## Short task a
Repeat the part of the mailing-list reply about BPF tailcalls from "On Fri, Jul" up to and including "on prog_array_map_poke_run changes.", word for word.

Re: [RFC PATCH bpf-next 0/5] bpf: tailcalls in BPF subprograms

Maciej Fijalkowski <maciej.fijalkowski@xxxxxxxxx> · Tue, 14 Jul 2020 02:22:33 +0200




On Fri, Jul 10, 2020 at 05:10:08PM -0700, Alexei Starovoitov wrote:
> On Thu, Jul 02, 2020 at 03:49:25PM +0200, Maciej Fijalkowski wrote:
> > Hello,
> > 
> > today bpf2bpf calls and tailcalls exclude each other. This set is a
> > proposal to make them work together. It is still a RFC because we need
> > to decide if the performance impact for BPF programs with tailcalls is
> > acceptable or not. Note that I have been focused only on x86
> > architecture, I am not sure if other architectures have some other
> > restrictions that were stopping us to have tailcalls in BPF subprograms.
> > 
> > I would also like to get a feedback on prog_array_map_poke_run changes.
> > 
> > To give you an overview how this work started, previously I posted RFC
> > that was targetted at getting rid of push/pop instructions for callee
> > saved registers in x86-64 JIT that are not used by the BPF program.
> > Alexei saw a potential that that work could be lifted a bit and
> > tailcalls could work with BPF subprograms. More on that in [1], [2].

## Exercise input
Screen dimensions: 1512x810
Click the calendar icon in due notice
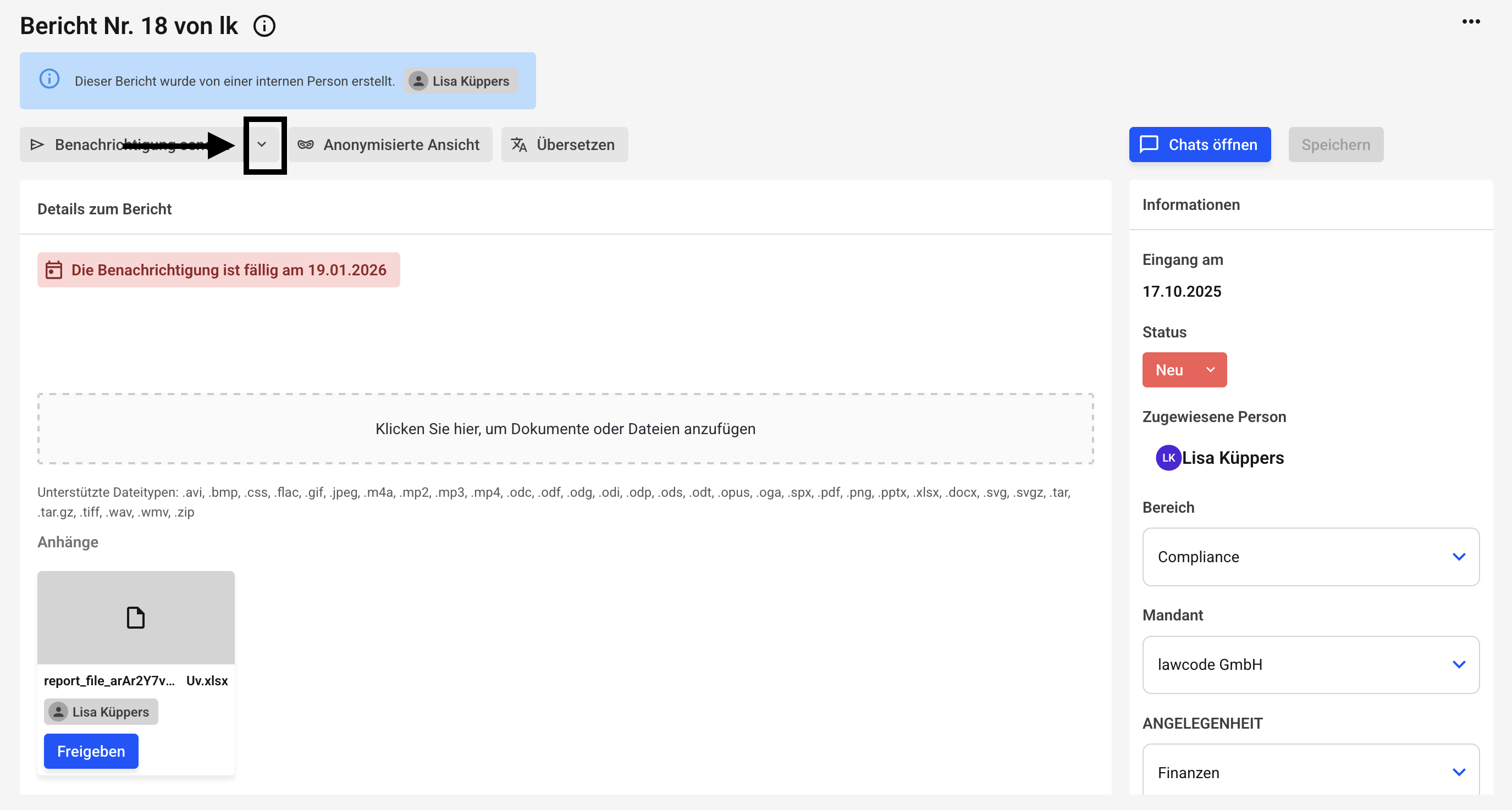[x=53, y=270]
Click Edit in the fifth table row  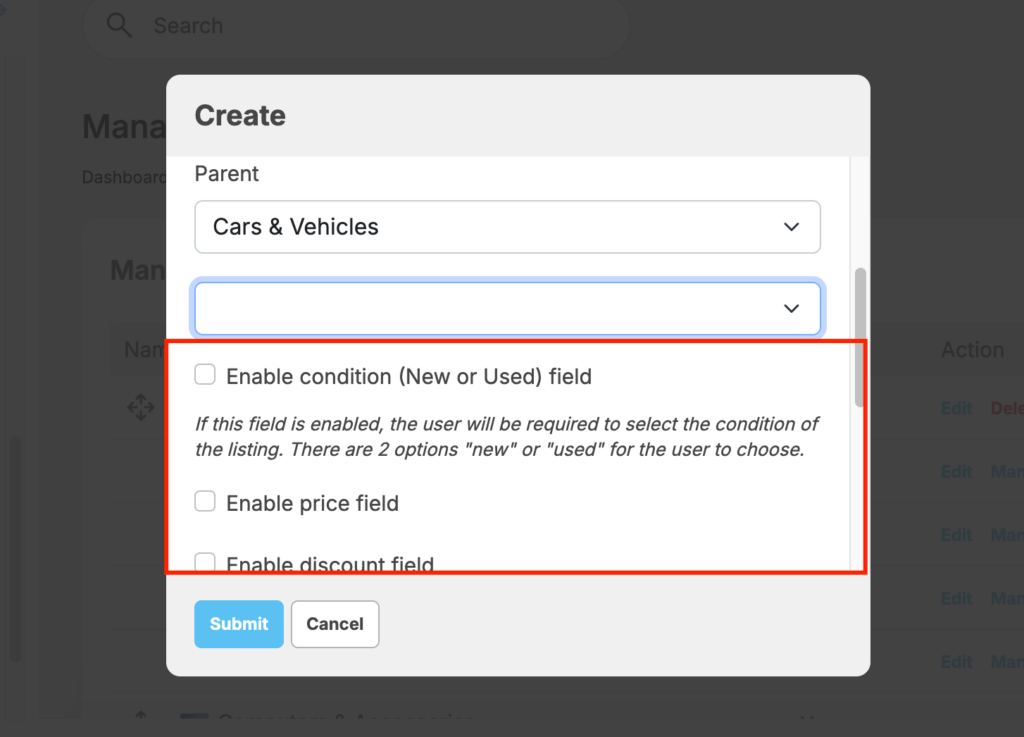pos(956,661)
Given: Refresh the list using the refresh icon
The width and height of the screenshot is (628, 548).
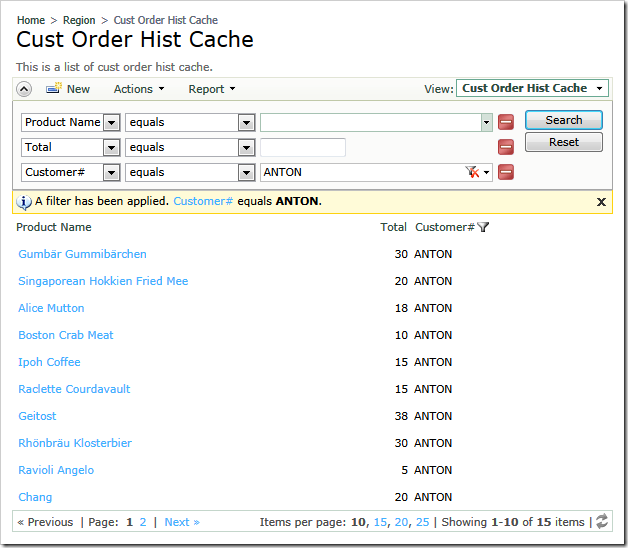Looking at the screenshot, I should [601, 521].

## Short task b
In the records, give the lines from the one containing "Given: Refresh the" through the end of the records as a numbered list, leaving out blank lines and the pictures.

## Final result a
On Fri, Jul 10, 2020 at 05:10:08PM -0700, Alexei Starovoitov wrote:
> On Thu, Jul 02, 2020 at 03:49:25PM +0200, Maciej Fijalkowski wrote:
> > Hello,
> > 
> > today bpf2bpf calls and tailcalls exclude each other. This set is a
> > proposal to make them work together. It is still a RFC because we need
> > to decide if the performance impact for BPF programs with tailcalls is
> > acceptable or not. Note that I have been focused only on x86
> > architecture, I am not sure if other architectures have some other
> > restrictions that were stopping us to have tailcalls in BPF subprograms.
> > 
> > I would also like to get a feedback on prog_array_map_poke_run changes.

## Final result b
1. Given: Refresh the list using the refresh icon
2. The width and height of the screenshot is (628, 548).
3. Looking at the screenshot, I should [601, 521].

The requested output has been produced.